Installation of FLARE
=====================

************
Requirements
************

1. Create a new conda environment to install flare

.. code-block:: bash

    conda create --name flare python=3.8
    conda activate flare

2. Use conda to install compilers and dependencies for flare

* Option 1: You can load modules if your machine have already installed them (with mkl)

.. code-block:: bash

    module load cmake/3.17.3 gcc/9.3.0 intel-mkl/2017.2.174

* Option 2: If you want to install flare with mkl
    
.. code-block:: bash

    conda install -y gcc gxx cmake mkl-devel mkl-service mkl_fft openmp -c conda-forge
    
* Option 3: If you want to install flare with openblas + lapacke
    
.. code-block:: bash

    conda install -y gcc gxx cmake openmp liblapacke openblas -c conda-forge

3. Download flare code from github repo and pip install 

.. code-block:: bash

    git clone -b development https://github.com/mir-group/flare.git
    cd flare
    pip install .


******************************
Developer's installation guide
******************************

After loading modules as above, we use ``cmake`` to compile the c++ code 

.. code-block:: bash

    git clone git@github.com:mir-group/flare.git
    cd flare
    mkdir build
    cd build
    cmake ..
    make -j

Then copy the c-library file into the python code folder to make it importable through python

.. code-block:: bash

    cp _C_flare*.so ../flare/bffs/sgp
    cd ..

Finally, add the path of ``flare`` to ``PYTHONPATH``, such that you can ``import flare`` in python. 

.. code-block:: bash

    export PYTHONPATH=${PYTHONPATH}:<current_dir>

An alternative way is setting ``sys.path.append(<flare path>)`` in your python script.


***********************
Test FLARE installation
***********************

After the installation is done, you can leave the current folder and in the python console, try

.. code-block:: ipython

    >>> import flare
    >>> flare.__file__
    '/xxx/.conda/envs/flare/lib/python3.8/site-packages/flare/__init__.py'
    >>> import flare.bffs.sgp

You can also check that the flare C++ library is linked to mkl (or openblas and lapacke) and openmp by

.. code-block:: bash

    ldd /xxx/.conda/envs/flare/lib/python3.8/site-packages/flare/bffs/sgp/_C_flare.*.so

where it is expected to show libmkl (or libopenblas), libgomp etc.

****************
Trouble shooting
****************

* If it fails to build mir-flare during pip install, check whether you have done `conda install cxx-compiler`, then it sometimes does not find the correct g++, i.e. `which gcc` gives the conda’s gcc, while `which g++` still gives the local one. In such case, try `conda uninstall cxx-compiler gxx`, and then redo `conda install gxx -c conda-forge`

* If you get the error that `mkl.h` is not found during pip install, first check `conda list` that `mkl-include` is installed in the current environment. You can also use your own mkl headers by setting environment variable `MKL_INCLUDE` to the directory

* If you manage to install flare, but get warning when `import flare.bffs.sgp`, then please check

    * `which pip` should show that `pip` is in the `.conda/envs/flare/bin/` directory, instead of others

    * the `ldd` command above should show the linked libraries in the `.conda/envs/flare` directory

* If you encounter `Intel MKL FATAL ERROR` when running flare (after the compilation has done), this is likely a static library linkage issue. You can set up the environmental variable

.. code-block:: bash

    export LD_PRELOAD=${CONDA_PREFIX}/lib/libmkl_core.so:${CONDA_PREFIX}/lib/libmkl_intel_thread.so:${CONDA_PREFIX}/lib/libiomp5.so

as instructed in `this discussion <https://community.intel.com/t5/Intel-oneAPI-Math-Kernel-Library/mkl-fails-to-load/m-p/1155538>`_.

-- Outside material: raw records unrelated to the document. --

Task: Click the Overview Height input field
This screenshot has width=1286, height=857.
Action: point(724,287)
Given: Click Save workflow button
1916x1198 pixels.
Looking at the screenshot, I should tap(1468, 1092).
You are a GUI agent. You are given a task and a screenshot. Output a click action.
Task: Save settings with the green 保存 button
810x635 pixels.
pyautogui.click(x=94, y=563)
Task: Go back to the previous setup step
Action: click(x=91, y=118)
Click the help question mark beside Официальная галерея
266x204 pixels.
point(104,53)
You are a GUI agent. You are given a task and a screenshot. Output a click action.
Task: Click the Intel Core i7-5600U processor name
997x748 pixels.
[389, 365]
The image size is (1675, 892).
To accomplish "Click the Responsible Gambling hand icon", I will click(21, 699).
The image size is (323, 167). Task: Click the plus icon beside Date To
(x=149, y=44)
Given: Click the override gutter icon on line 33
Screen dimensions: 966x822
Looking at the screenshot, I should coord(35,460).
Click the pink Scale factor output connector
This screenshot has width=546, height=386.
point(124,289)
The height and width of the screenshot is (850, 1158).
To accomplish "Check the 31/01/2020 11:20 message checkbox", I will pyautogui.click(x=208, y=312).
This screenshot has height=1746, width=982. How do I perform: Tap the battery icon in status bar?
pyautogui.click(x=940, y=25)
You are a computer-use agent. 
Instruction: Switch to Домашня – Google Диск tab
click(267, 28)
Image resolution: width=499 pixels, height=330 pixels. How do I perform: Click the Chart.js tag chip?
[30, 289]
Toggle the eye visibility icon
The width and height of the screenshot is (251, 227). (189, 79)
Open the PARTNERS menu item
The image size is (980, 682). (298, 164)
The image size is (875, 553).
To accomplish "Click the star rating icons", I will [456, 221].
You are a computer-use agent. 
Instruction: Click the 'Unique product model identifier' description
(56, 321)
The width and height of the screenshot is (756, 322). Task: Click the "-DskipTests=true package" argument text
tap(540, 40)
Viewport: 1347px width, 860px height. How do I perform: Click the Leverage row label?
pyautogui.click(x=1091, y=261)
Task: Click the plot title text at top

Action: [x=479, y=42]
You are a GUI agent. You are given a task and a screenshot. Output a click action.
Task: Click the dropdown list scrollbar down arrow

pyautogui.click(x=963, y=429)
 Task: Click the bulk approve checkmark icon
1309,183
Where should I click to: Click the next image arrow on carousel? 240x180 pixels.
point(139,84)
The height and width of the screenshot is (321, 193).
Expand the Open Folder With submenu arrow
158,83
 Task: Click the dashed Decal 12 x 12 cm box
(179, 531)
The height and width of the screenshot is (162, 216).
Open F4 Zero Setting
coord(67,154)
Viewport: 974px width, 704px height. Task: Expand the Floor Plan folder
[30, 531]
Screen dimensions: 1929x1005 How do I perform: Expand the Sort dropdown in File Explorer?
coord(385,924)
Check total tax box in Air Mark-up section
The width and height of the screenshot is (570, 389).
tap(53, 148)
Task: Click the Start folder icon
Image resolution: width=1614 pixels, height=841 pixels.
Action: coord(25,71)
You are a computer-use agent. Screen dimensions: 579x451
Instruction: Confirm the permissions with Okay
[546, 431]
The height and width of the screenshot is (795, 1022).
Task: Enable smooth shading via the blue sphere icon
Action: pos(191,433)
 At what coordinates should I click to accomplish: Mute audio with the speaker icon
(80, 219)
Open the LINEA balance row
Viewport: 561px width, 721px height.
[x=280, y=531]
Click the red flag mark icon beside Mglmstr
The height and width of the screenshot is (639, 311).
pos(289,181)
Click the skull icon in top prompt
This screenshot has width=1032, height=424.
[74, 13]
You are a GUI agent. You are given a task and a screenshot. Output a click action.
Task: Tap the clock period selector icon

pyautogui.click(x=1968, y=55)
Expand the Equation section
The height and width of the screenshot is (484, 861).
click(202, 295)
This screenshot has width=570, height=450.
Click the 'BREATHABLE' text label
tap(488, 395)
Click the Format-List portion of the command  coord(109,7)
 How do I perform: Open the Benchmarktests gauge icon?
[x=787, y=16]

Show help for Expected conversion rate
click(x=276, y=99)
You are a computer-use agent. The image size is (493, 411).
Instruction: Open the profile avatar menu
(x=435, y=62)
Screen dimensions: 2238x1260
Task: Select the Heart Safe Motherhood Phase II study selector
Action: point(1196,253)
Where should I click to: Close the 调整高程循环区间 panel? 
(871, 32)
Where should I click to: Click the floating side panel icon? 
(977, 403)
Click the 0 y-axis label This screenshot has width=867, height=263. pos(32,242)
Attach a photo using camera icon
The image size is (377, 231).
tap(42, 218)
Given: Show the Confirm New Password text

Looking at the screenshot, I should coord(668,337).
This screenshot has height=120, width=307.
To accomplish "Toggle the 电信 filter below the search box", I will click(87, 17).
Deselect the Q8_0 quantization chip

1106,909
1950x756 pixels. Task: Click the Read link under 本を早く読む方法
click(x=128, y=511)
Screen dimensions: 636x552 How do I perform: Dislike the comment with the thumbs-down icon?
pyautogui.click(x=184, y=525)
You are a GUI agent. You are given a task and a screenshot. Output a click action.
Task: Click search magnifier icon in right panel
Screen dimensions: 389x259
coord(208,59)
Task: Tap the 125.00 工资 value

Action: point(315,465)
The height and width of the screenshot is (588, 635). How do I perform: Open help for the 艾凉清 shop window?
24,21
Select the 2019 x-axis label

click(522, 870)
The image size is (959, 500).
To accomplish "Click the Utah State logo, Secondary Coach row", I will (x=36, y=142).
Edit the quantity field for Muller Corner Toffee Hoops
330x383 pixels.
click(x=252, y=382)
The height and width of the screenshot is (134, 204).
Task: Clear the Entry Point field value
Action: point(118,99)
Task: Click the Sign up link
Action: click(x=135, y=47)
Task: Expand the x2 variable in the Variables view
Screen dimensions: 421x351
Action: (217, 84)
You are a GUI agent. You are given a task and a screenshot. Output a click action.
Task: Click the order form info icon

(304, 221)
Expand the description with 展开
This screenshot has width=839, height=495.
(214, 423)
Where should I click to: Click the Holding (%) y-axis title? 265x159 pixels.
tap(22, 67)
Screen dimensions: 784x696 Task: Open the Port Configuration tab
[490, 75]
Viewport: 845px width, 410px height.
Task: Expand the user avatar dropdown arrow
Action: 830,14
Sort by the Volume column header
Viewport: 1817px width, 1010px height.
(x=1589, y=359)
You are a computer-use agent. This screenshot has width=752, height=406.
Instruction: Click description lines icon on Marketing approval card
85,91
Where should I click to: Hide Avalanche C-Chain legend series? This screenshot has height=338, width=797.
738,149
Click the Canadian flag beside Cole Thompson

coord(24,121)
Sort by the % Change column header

*****************************************
Acceleration with multiprocessing and MKL
*****************************************

Sparse Gaussian Process model
-----------------------------

We use OpenMP for parallelization, so please set

.. code-block:: bash

    export OMP_NUM_THREADS=<number of CPUs on a node>

such that the model parallelized into ``OMP_NUM_THREADS`` threads.

Full Gaussian Process model
---------------------------

If users have access to high-performance computers, we recommend 
Multiprocessing_ and MKL_ library set up to accelerate the training and prediction.
The acceleration can be significant when the GP training data is large.
This can be done in the following steps.

First, make sure the Numpy_ library is linked with MKL_ or Openblas_ and Lapack_.

.. code-block:: bash

    $ python -c "import numpy as np; print(np.__config__.show())"
    
If no libraries are linked, Numpy_ should be reinstalled. Detailed steps can be found in Conda manual_.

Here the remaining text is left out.